3D at a Glance
Our focus of testing this device will be through the entertainment world, of which gaming and watching films are the main ingredients. The full immersion into the gaming world is usually created by a combination of excellent graphics and game play within the game itself. This traditionally, before the TRIMON's existence would have to be represented on a 2D screen, with 3D being "simulated" to trick our eyes into seeing deeper than the screen we are viewing. IMAX has gone that much further, creating a massive screen which is so big, as to take up a great deal of our peripheral vision and thus "tricking" us even further by giving the impression that images are coming out of the screen directly towards us.
Now enters the TRIMON, a 22" monitor with an immaculate finish, supporting a maximum resolution of up to 1680x1050 (16:10) at 60Hz. The look and feel of the product cannot be harped on enough. If this were bought solely for 2D applications, I would be very happy. Fortunately, the 3D aspect is also included and thus makes this review doubly interesting.

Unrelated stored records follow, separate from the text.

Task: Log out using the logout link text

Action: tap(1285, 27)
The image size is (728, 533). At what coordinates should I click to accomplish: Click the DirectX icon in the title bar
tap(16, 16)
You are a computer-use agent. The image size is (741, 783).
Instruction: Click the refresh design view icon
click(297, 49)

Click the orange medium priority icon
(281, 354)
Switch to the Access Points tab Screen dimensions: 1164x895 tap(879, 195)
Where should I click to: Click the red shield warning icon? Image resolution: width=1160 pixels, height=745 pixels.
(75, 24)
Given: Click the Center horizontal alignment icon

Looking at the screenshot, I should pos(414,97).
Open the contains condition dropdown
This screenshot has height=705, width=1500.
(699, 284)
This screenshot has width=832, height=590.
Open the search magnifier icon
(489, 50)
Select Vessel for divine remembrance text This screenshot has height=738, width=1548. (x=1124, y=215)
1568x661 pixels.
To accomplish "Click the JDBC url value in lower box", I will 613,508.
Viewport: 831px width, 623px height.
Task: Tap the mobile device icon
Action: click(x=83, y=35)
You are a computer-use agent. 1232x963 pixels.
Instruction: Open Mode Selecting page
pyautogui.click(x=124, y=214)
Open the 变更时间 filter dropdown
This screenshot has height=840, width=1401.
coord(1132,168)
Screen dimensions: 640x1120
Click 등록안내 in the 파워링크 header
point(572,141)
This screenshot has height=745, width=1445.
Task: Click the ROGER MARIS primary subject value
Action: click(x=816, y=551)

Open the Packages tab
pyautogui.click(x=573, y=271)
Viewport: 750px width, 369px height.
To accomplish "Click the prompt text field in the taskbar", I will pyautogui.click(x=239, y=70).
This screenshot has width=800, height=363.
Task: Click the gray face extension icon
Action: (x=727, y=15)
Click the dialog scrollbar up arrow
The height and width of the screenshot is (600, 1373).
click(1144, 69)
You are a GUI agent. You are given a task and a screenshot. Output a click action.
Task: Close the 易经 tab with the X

Continuing from my train of thought about 3D, the TRIMON does what the IMAX does, in that the content seems to project out of the screen to an area somewhere in front of it. This only happens if you wear the polarized glasses that are included with the monitor.
If you do not wear the glasses, then you can't get that third dimension feeling, but the content is still perfectly acceptable, as if it was a normal 2D monitor. The monitor comes with a CD for all your driver needs as well as a nifty Stereoscopic player dedicated for the Zalman product.
The manual is on the included CD and explains quite clearly how you can optimize your 3D viewing options with the 3D NVIDIA Drivers. One thing worth mentioning is that the tutorial which guides you is with reference to the "classic view" GUI of the NVIDIA drivers. There are some sample movies available on the CD, one of them an old steam train, which seems to leap out at you as it approaches. This is a very cool feature indeed.
I went further and downloaded from the Stereoscopic website a 3D-rendered Katana movie that panned around the Katana sword.